Mengapa Arab Saudi Membeli Senjata dari AS Senilai Rp 2.300 Triliun?

2 hours ago 2

PRESIDEN Amerika Serikat Donald Trump menyelesaikan kunjungan di Timur Tengah pekan lalu dengan meraup triliunan dolar kesepakatan bisnis. Salah satu kesepakatan yang menjadi sorotan adalah investasi Arab Saudi sebesar US$ 600 miliar (sekitar Rp 9.800 triliun) di Amerika Serikat, yang mencakup kemitraan teknologi dan perjanjian pembelian senjata senilai $ 142 miliar (sekitar Rp 2.335 triliun).

Menurut lembar fakta Gedung Putih yang dirilis pada Selasa, 13 Mei 2025, kesepakatan ini menandai penjualan senjata terbesar yang pernah ada antara kedua negara. Di luar kerja sama militer, kesepakatan ini juga mencakup usaha patungan di sektor energi dan pengembangan mineral, Al Jazeera melaporkan.

Baca berita dengan sedikit iklan, klik di sini

Ini bukan kesepakatan senjata besar pertama Trump dengan Arab Saudi; selama masa jabatan pertamanya pada 2017, perjalanan pertamanya ke luar negeri juga berujung pada kesepakatan senjata bernilai miliaran dolar.

Perjanjian saat ini bertujuan untuk memodernisasi kemampuan militer Arab Saudi dengan menyediakan "peralatan dan layanan perang mutakhir" dari lebih dari selusin kontraktor pertahanan Amerika, menurut Gedung Putih.

Dalam indeks Global Firepower 2024, Arab Saudi berada di peringkat ke-23 dari 145 negara yang dievaluasi untuk kemampuan militer. Negara ini memiliki skor Power Index (PwrIndx) sebesar 0,3235, di mana skor yang mendekati 0,0000 menunjukkan kekuatan militer yang lebih tinggi.

Anggaran pertahanan Arab Saudi sangat besar, berada di peringkat ke-5 secara global sekitar US$ 71,7 miliar (sekitar Rp 1179 triliun). Saat ini, Arab Saudi dipandang sebagai kekuatan utama regional di kawasan Timur Tengah. Apa yang dikejar Arab Saudi dengan pembelian senjata besar-besaran dari Amerika Serikat? Bagaimana rincian kesepakatan tersebut?

Peningkatan Militer Komprehensif di Berbagai Bidang

Menurut situs Army Recognition, perjanjian ini menguraikan paket ekstensif yang mencakup pengiriman, peningkatan, dan program pelatihan yang mencakup sistem persenjataan Arab Saudi yang sudah ada dan memperkenalkan kemampuan baru.

▶ **Instruksi Tertulis**
Ambil bagian dari teks tentang pembelian senjata Arab Saudi dari Amerika Serikat, dimulai dari "Menurut situs Army" dan berakhir pada "memperkenalkan kemampuan baru.". Salin bagian itu tanpa mengubah satu kata atau tanda baca pun.

▶ **Kutipan Sumber**
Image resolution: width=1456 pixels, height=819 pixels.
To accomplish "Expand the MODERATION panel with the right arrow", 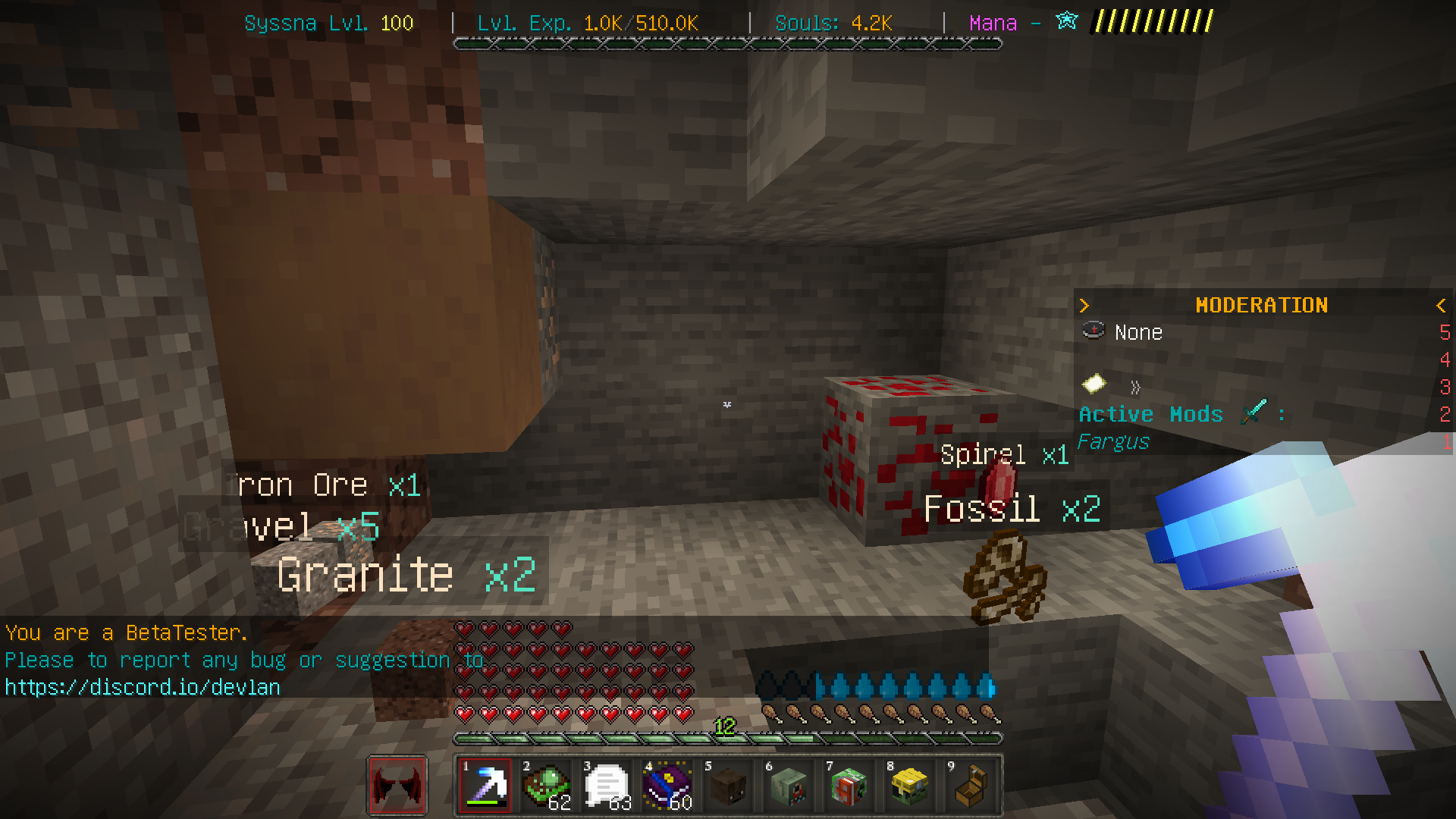I will point(1084,306).
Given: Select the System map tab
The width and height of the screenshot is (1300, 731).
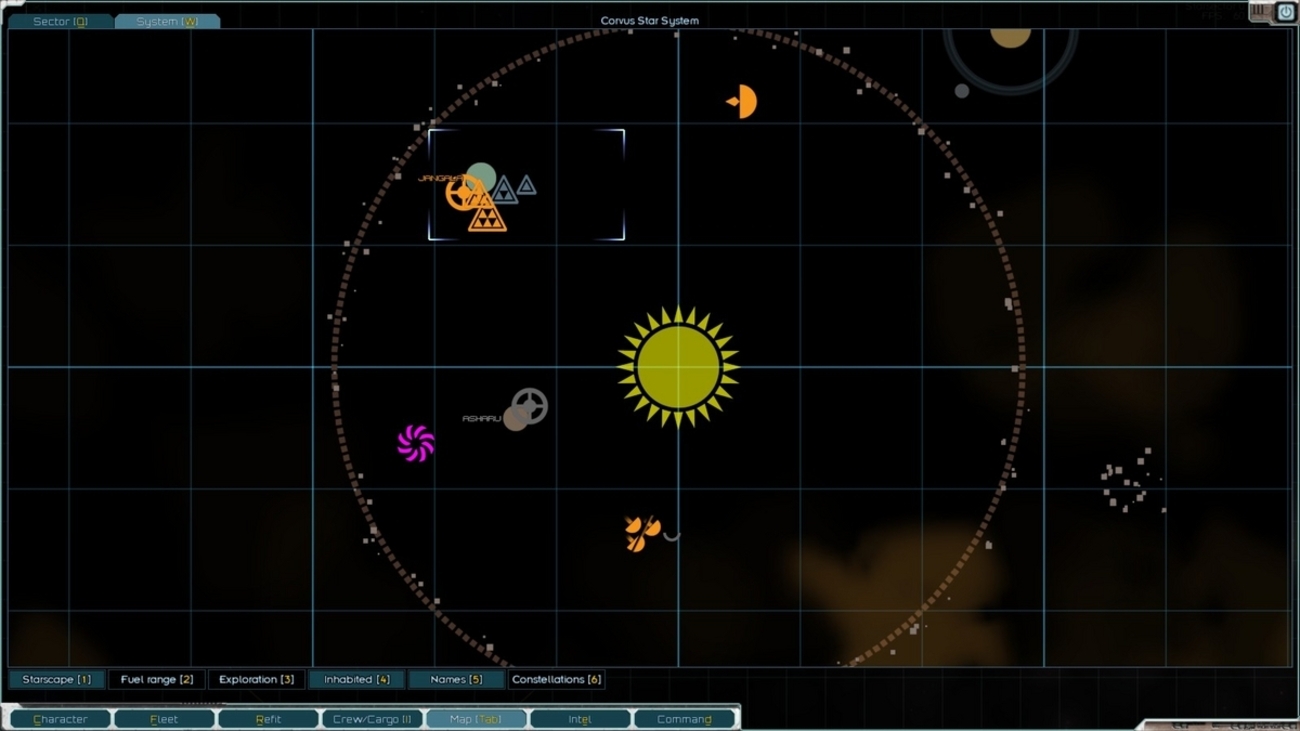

▶ **Jawaban Tugas**
Menurut situs Army Recognition, perjanjian ini menguraikan paket ekstensif yang mencakup pengiriman, peningkatan, dan program pelatihan yang mencakup sistem persenjataan Arab Saudi yang sudah ada dan memperkenalkan kemampuan baru.